Calcium is a universal intracellular signaling molecule. Through variations in both the amplitude and frequency of intracellular calcium increases, the same calcium ion can elicit different responses. In this report, we investigated the effect of a calcium transient, lasting 2-5 min, on alterations in the phosphorylation state of the cytoskeletal protein, tau. Transient increases in calcium result in a prolonged (1-4 h) approximately 60% increase in tau phosphorylation at the Tau-1 epitope. These increases in tau phosphorylation appear to be more dependent upon the duration of the increase in intracellular calcium and less on the amplitude. The calcium-induced increases in tau phosphorylation are not dependent upon protein synthesis, nor are protein kinase C or calcium/calmodulin-dependent protein kinase II involved in the response.
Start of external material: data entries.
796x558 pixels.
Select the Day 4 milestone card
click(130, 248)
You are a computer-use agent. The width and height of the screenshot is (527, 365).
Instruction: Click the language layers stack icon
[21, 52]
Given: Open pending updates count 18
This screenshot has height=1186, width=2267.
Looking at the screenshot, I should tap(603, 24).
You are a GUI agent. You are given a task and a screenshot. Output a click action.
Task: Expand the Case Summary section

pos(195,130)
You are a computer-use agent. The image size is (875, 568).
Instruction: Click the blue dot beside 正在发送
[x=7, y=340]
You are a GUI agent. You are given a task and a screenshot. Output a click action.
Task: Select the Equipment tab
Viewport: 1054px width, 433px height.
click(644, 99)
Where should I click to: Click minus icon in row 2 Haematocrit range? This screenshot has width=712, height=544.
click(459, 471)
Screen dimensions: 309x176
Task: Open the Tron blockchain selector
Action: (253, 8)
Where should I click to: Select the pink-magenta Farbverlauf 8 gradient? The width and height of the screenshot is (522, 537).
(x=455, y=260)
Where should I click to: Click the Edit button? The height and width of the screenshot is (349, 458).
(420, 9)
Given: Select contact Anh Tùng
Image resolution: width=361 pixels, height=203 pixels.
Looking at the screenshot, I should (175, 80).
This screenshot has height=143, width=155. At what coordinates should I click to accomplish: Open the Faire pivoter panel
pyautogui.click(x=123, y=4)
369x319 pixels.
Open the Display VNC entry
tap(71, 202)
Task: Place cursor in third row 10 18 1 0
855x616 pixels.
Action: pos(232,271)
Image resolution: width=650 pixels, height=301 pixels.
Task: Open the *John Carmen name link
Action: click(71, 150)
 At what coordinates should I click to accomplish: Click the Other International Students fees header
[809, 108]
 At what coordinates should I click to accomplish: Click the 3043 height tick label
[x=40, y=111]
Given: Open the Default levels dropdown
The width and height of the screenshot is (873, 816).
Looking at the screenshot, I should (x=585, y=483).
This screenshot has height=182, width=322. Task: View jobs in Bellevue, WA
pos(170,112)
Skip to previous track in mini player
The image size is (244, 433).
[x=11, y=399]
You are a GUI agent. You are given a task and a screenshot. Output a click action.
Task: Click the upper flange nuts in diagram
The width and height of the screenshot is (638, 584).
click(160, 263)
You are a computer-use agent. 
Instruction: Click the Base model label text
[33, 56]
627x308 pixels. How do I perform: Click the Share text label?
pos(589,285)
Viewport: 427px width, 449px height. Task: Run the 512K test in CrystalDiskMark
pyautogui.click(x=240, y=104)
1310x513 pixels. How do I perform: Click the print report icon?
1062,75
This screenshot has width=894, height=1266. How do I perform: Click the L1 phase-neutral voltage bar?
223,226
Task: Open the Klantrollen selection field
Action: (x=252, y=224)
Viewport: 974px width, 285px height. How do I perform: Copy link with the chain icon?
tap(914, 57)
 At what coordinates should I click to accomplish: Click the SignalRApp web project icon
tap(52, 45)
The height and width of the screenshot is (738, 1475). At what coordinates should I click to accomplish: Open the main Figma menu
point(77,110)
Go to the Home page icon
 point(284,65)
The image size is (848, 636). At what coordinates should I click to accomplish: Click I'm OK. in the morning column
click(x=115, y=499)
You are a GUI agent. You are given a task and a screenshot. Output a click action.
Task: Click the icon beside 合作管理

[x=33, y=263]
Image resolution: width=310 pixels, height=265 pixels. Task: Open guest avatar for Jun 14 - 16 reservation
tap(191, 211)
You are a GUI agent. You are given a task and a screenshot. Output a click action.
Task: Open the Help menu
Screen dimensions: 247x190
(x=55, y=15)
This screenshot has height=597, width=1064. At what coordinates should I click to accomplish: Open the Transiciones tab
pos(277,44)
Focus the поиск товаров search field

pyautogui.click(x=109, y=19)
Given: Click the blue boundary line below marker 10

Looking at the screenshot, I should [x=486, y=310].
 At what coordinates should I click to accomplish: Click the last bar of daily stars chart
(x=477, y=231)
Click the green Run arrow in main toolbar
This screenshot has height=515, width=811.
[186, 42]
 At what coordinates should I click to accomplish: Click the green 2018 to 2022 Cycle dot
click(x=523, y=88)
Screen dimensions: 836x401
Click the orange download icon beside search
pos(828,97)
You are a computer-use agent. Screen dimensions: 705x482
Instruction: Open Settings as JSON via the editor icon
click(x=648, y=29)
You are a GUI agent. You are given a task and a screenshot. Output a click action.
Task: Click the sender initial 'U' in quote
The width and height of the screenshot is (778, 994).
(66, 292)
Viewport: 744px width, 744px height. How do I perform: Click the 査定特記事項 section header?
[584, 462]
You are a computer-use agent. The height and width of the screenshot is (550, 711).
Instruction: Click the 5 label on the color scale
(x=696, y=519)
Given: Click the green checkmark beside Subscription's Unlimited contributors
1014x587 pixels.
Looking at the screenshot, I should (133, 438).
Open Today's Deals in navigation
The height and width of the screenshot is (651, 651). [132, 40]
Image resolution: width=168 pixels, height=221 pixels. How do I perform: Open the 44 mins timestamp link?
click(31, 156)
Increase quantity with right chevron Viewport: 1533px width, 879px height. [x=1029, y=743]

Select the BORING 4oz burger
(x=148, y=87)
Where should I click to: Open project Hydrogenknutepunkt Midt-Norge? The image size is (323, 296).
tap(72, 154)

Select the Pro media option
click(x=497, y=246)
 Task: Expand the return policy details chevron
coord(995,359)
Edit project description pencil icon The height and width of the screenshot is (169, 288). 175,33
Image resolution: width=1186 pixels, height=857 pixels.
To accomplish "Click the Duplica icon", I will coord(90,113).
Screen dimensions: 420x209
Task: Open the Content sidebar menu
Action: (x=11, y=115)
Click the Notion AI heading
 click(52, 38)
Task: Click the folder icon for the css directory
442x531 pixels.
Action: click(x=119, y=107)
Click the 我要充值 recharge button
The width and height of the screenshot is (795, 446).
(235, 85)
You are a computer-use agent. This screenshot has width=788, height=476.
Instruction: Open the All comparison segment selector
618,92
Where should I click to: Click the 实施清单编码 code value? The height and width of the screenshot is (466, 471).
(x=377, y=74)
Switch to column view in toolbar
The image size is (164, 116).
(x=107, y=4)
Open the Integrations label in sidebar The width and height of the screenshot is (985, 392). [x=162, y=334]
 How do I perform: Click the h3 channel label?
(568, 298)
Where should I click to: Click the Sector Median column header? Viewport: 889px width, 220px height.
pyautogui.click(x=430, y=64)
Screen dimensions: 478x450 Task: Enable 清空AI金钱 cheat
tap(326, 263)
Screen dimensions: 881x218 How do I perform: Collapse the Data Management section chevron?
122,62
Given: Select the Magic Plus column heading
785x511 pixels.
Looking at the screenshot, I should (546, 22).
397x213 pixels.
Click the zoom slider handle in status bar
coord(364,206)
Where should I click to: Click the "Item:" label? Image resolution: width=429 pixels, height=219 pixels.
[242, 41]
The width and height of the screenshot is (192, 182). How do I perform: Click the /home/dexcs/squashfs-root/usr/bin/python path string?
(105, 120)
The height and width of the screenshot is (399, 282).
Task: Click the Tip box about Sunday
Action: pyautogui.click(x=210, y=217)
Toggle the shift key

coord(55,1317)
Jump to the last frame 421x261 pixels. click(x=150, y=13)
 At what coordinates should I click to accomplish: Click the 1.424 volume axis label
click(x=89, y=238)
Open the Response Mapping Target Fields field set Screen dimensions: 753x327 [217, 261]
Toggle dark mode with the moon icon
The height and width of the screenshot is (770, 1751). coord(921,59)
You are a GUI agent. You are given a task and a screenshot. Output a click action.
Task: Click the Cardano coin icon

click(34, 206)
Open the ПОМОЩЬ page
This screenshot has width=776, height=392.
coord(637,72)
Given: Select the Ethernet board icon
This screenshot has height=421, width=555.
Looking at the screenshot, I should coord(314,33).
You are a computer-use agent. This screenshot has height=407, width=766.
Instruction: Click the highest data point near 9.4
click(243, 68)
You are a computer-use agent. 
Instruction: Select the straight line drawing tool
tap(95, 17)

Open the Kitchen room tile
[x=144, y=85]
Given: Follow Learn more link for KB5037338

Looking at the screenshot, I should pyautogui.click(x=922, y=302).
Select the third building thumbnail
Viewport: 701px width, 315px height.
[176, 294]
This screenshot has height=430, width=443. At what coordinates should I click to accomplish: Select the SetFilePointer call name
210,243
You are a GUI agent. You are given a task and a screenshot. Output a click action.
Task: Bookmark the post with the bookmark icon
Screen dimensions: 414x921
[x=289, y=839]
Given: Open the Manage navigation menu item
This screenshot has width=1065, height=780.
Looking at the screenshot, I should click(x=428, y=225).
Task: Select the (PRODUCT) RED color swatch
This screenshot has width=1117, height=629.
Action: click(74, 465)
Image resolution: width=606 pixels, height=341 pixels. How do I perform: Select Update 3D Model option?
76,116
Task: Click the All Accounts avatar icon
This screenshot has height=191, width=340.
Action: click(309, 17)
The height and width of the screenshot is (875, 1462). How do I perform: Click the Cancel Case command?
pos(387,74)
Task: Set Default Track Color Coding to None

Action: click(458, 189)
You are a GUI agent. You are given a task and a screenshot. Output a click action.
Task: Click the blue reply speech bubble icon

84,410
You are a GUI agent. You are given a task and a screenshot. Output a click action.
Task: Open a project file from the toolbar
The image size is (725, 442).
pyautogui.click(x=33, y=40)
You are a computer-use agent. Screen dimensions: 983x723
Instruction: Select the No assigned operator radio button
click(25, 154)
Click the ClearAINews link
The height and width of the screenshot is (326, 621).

However, the calcium-induced increase in tau phosphorylation was inhibited by lithium, a noncompetitive inhibitor of glycogen synthase kinase-3beta (GSK-3beta), and by the tyrosine kinase inhibitor, genistein. Furthermore, transient increases in calcium resulted in a prolonged increase in GSK-3beta tyrosine phosphorylation concomitant with the increase in tau phosphorylation. Therefore, this study is the first to indicate that transient increases in intracellular calcium result in increased tyrosine phosphorylation and activation of GSK-3beta which subsequently results in a sustained increase in the phosphorylation state of tau.